Sameer Ali khan

Posted on Mar 16

InterviewAce: Real-Time AI Mock Interviews with Gemini Live API & Google ADK

#gemini #geminiliveagentchallenge #ai #cloud

📢 Disclosure: I created this blog post as part of my submission to the Gemini Live Agent Challenge hackathon. The project — InterviewAce — was built specifically for this competition using Google AI models and Google Cloud. #GeminiLiveAgentChallenge

🔗 Live Demo · 💻 GitHub · 📹 Demo Video

The Problem Nobody Talks About

Everyone knows technical interviews are hard. But here is what nobody says out loud — most people never actually practice them.

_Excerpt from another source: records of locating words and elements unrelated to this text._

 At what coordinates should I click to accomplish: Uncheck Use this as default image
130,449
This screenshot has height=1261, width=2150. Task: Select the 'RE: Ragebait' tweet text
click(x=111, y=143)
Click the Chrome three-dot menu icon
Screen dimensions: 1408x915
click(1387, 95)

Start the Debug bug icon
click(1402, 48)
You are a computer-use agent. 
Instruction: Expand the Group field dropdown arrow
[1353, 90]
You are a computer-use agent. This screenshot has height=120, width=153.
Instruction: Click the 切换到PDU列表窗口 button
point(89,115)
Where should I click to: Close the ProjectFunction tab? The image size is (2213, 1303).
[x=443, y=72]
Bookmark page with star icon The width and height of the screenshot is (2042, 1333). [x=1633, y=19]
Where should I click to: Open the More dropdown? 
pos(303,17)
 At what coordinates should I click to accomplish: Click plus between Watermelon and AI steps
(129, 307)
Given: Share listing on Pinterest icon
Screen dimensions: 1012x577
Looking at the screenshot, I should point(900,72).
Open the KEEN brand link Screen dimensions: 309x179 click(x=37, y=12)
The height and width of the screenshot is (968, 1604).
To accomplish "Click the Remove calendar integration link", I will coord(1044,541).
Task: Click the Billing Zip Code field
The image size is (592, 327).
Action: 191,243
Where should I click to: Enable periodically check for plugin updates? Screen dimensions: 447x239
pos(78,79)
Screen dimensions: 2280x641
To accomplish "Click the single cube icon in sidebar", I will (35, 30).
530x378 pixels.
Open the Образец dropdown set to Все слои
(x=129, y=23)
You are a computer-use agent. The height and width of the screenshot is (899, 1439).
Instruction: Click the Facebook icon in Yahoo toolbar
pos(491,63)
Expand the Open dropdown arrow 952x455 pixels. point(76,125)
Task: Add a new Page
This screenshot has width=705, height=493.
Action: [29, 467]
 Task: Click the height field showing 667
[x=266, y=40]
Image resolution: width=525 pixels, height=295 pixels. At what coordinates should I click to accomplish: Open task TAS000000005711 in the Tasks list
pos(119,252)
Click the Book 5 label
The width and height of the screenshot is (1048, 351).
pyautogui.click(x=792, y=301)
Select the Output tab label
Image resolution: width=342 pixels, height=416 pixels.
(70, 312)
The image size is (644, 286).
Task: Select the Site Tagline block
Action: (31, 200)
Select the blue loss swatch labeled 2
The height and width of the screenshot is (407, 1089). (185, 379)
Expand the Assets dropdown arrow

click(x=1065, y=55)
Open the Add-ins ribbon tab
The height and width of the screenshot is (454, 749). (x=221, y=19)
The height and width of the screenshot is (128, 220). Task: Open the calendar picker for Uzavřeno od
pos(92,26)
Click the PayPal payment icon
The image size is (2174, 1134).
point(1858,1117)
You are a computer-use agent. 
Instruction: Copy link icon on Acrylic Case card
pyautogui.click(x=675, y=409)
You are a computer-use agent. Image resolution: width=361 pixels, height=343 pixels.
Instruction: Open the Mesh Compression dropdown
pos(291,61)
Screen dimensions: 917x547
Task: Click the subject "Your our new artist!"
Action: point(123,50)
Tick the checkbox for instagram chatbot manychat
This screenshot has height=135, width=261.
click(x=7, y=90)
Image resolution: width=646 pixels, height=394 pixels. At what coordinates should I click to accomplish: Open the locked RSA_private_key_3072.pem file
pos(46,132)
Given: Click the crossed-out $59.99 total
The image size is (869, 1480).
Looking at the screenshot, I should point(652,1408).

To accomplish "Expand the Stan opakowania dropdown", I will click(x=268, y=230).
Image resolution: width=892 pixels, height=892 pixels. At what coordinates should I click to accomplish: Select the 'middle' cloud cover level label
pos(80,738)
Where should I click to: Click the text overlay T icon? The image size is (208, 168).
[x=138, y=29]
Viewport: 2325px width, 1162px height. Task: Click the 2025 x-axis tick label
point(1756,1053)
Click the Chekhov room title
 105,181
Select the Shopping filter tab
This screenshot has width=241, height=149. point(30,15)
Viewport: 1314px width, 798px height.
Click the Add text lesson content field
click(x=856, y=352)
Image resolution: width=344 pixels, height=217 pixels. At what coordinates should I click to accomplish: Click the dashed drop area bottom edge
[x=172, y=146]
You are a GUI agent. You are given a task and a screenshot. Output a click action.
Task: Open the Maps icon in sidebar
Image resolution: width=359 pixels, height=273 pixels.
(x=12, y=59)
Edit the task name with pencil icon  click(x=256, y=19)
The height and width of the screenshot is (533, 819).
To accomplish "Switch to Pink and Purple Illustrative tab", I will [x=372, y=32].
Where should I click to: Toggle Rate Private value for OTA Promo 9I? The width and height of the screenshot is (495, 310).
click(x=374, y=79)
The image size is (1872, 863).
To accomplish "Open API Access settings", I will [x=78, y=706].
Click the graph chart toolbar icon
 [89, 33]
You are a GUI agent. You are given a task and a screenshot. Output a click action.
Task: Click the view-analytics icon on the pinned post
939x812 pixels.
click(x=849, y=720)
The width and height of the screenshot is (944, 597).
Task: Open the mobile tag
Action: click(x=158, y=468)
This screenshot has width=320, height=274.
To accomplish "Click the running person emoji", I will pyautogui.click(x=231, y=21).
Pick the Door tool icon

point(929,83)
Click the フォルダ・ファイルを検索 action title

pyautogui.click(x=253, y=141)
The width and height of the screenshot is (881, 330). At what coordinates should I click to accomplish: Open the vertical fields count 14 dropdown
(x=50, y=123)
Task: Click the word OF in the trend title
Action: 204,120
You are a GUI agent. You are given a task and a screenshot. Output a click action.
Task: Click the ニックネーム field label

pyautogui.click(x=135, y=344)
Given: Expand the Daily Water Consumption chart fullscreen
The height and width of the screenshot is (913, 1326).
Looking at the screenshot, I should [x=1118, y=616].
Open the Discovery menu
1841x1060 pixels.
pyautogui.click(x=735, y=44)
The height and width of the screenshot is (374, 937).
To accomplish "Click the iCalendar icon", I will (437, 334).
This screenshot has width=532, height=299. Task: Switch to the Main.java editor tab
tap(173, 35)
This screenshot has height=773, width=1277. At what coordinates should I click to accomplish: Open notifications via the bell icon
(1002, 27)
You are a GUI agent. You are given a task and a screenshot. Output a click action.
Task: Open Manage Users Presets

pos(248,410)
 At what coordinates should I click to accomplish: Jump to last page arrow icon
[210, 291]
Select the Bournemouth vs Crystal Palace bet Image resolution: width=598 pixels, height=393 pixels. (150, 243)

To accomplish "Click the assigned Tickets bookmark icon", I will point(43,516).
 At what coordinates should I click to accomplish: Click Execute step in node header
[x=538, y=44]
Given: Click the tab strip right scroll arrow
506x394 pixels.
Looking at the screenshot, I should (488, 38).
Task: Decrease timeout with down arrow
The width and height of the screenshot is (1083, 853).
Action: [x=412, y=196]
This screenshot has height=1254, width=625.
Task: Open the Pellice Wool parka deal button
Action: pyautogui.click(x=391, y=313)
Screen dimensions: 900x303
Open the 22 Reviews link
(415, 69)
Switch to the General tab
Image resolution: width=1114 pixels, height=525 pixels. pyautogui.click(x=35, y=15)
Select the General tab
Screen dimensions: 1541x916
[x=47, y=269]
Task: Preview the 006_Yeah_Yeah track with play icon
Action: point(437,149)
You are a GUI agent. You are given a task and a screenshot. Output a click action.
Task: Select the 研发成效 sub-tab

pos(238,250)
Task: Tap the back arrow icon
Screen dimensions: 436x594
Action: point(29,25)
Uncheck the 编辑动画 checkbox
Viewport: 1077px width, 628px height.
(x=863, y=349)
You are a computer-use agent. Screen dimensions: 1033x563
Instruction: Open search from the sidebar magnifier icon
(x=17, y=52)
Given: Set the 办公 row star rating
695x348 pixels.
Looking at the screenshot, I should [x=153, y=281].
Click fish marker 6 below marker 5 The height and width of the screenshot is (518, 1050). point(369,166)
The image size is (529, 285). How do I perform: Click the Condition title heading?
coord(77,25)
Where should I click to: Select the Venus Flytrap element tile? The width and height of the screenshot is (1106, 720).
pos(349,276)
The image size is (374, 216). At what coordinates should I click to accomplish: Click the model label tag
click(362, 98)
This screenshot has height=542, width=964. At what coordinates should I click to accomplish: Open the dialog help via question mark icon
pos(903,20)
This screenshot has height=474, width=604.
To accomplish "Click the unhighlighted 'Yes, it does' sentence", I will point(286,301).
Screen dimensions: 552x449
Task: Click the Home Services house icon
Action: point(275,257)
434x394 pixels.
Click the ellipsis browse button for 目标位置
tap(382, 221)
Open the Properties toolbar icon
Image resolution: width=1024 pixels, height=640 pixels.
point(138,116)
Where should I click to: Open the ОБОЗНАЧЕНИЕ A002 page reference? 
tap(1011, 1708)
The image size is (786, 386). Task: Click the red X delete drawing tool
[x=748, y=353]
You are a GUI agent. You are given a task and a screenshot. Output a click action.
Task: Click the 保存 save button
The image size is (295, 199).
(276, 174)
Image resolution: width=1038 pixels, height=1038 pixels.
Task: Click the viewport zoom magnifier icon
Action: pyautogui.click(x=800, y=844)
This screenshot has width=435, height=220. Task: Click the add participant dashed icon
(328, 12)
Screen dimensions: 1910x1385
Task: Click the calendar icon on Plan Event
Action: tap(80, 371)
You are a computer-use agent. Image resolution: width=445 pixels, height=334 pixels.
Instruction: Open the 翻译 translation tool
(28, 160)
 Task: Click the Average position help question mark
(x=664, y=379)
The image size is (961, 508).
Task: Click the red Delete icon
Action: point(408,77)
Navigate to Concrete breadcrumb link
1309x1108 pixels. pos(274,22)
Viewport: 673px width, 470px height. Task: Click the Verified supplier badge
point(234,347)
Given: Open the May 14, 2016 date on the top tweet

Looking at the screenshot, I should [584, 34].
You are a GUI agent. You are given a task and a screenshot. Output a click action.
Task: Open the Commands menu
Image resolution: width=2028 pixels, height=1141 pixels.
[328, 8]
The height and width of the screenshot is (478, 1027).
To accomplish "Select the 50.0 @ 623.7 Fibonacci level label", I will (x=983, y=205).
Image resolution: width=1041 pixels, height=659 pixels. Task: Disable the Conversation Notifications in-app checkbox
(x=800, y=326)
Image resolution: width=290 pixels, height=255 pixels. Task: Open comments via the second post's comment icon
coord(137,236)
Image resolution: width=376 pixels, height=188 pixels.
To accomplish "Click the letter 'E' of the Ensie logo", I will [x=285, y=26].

Not because they are lazy. Because real practice is expensive and inaccessible:

Professional mock interview services charge $150–$300 per session
Asking friends to interview you is awkward and rarely useful
AI chatbots give you text responses — but real interviews are not text conversations

And here is the deeper issue: the things that fail candidates are not the answers — they are the delivery. The "um"s and "uh"s. The slouched posture. The rambling answer that never reaches a conclusion. The eye contact that breaks every time you think.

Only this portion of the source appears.